- _Data lines_:
Start
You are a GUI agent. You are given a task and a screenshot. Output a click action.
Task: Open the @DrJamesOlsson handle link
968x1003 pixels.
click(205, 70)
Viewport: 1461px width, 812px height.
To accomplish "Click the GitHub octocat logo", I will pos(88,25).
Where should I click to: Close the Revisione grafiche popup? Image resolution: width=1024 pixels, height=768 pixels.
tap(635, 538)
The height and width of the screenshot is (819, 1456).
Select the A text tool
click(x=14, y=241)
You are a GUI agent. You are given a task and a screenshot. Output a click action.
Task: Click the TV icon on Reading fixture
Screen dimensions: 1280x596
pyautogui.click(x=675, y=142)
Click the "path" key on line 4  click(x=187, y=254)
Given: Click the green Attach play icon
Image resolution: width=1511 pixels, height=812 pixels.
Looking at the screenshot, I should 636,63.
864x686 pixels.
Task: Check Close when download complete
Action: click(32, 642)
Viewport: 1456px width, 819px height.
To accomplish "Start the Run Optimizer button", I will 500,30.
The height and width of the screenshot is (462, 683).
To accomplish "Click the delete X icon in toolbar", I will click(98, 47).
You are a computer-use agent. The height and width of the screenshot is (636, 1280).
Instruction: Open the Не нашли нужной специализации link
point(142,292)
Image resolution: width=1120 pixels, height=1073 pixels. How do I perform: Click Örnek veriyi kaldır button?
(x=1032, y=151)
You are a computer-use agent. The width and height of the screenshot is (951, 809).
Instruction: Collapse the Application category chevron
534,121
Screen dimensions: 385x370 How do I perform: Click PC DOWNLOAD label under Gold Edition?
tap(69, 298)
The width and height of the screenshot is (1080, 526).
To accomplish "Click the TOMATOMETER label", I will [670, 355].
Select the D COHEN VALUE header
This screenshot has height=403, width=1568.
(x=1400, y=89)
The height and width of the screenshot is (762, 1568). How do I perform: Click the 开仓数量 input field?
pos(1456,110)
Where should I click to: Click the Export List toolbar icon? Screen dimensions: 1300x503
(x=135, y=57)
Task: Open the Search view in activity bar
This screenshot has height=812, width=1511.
End
Convert every line of the material above into a JSON list of strings, one string per line, with blank lines left out.

[
  "You are a GUI agent. You are given a task and a screenshot. Output a click action.",
  "Task: Open the @DrJamesOlsson handle link",
  "968x1003 pixels.",
  "click(205, 70)",
  "Viewport: 1461px width, 812px height.",
  "To accomplish \"Click the GitHub octocat logo\", I will pos(88,25).",
  "Where should I click to: Close the Revisione grafiche popup? Image resolution: width=1024 pixels, height=768 pixels.",
  "tap(635, 538)",
  "The height and width of the screenshot is (819, 1456).",
  "Select the A text tool",
  "click(x=14, y=241)",
  "You are a GUI agent. You are given a task and a screenshot. Output a click action.",
  "Task: Click the TV icon on Reading fixture",
  "Screen dimensions: 1280x596",
  "pyautogui.click(x=675, y=142)",
  "Click the \"path\" key on line 4  click(x=187, y=254)",
  "Given: Click the green Attach play icon",
  "Image resolution: width=1511 pixels, height=812 pixels.",
  "Looking at the screenshot, I should 636,63.",
  "864x686 pixels.",
  "Task: Check Close when download complete",
  "Action: click(32, 642)",
  "Viewport: 1456px width, 819px height.",
  "To accomplish \"Start the Run Optimizer button\", I will 500,30.",
  "The height and width of the screenshot is (462, 683).",
  "To accomplish \"Click the delete X icon in toolbar\", I will click(98, 47).",
  "You are a computer-use agent. The height and width of the screenshot is (636, 1280).",
  "Instruction: Open the Не нашли нужной специализации link",
  "point(142,292)",
  "Image resolution: width=1120 pixels, height=1073 pixels. How do I perform: Click Örnek veriyi kaldır button?",
  "(x=1032, y=151)",
  "You are a computer-use agent. The width and height of the screenshot is (951, 809).",
  "Instruction: Collapse the Application category chevron",
  "534,121",
  "Screen dimensions: 385x370 How do I perform: Click PC DOWNLOAD label under Gold Edition?",
  "tap(69, 298)",
  "The width and height of the screenshot is (1080, 526).",
  "To accomplish \"Click the TOMATOMETER label\", I will [670, 355].",
  "Select the D COHEN VALUE header",
  "This screenshot has height=403, width=1568.",
  "(x=1400, y=89)",
  "The height and width of the screenshot is (762, 1568). How do I perform: Click the 开仓数量 input field?",
  "pos(1456,110)",
  "Where should I click to: Click the Export List toolbar icon? Screen dimensions: 1300x503",
  "(x=135, y=57)",
  "Task: Open the Search view in activity bar",
  "This screenshot has height=812, width=1511."
]